═══ Data provided ═══

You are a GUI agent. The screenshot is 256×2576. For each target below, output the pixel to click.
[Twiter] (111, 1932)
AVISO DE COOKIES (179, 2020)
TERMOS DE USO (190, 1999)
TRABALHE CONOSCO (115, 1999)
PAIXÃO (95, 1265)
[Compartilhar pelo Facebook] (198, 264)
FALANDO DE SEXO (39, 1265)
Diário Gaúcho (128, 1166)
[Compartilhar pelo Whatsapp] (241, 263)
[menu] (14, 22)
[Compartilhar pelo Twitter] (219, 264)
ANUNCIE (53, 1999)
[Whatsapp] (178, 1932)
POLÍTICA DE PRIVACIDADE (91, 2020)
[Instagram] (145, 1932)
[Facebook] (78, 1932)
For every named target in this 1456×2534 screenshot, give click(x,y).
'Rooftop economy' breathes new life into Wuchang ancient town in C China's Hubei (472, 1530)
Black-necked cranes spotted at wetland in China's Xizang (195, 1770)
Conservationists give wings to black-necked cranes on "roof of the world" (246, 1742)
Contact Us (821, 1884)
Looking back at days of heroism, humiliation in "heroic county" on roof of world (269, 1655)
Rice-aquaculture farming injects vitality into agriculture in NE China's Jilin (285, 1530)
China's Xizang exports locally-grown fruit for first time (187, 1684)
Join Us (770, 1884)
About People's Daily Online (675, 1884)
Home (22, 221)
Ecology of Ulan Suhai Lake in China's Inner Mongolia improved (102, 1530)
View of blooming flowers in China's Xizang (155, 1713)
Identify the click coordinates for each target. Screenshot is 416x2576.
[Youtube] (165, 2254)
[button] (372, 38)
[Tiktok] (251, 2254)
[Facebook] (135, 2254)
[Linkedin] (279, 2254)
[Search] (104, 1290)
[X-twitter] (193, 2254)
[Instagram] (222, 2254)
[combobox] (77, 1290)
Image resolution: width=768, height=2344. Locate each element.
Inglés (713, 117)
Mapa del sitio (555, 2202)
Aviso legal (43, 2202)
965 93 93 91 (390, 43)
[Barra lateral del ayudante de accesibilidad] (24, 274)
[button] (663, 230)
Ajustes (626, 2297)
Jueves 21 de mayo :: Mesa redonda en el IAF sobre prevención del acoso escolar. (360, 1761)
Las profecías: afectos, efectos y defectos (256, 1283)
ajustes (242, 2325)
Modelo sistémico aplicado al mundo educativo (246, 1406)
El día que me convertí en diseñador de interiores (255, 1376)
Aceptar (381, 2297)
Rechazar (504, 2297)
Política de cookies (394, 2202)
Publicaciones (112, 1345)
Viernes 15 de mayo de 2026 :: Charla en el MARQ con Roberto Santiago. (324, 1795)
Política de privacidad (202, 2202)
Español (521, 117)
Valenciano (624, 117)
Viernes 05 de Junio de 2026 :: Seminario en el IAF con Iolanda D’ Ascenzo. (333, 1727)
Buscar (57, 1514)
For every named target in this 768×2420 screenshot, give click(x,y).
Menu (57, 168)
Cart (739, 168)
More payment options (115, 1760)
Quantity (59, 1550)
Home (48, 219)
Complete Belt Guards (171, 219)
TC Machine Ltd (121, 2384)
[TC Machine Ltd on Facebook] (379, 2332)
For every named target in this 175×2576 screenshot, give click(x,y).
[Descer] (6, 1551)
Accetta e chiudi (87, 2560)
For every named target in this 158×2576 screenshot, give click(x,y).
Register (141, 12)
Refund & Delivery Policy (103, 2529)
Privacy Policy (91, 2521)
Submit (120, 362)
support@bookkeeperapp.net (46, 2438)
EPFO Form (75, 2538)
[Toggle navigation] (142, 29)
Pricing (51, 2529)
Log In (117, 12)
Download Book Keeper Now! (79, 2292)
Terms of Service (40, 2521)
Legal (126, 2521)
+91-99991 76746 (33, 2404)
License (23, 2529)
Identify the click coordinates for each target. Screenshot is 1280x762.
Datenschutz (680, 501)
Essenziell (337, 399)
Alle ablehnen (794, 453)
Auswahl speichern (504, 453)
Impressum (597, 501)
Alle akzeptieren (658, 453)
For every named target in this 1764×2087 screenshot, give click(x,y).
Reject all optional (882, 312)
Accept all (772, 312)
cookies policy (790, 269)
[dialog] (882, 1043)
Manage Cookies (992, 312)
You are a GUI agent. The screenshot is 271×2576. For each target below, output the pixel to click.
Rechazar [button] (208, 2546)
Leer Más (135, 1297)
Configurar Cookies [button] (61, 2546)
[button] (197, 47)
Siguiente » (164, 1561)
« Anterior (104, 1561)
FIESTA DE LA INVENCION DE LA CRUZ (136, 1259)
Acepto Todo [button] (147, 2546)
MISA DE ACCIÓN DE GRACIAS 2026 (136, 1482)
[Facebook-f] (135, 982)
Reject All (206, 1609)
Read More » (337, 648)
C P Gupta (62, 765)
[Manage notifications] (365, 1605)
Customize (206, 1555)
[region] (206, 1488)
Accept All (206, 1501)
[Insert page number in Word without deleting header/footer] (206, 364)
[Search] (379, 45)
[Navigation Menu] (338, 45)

═══

▶ _What the task asks_
Search the entries above for "cranes". Return every line that has it.

▶ _Answer to this exercise_
Black-necked cranes spotted at wetland in China's Xizang (195, 1770)
Conservationists give wings to black-necked cranes on "roof of the world" (246, 1742)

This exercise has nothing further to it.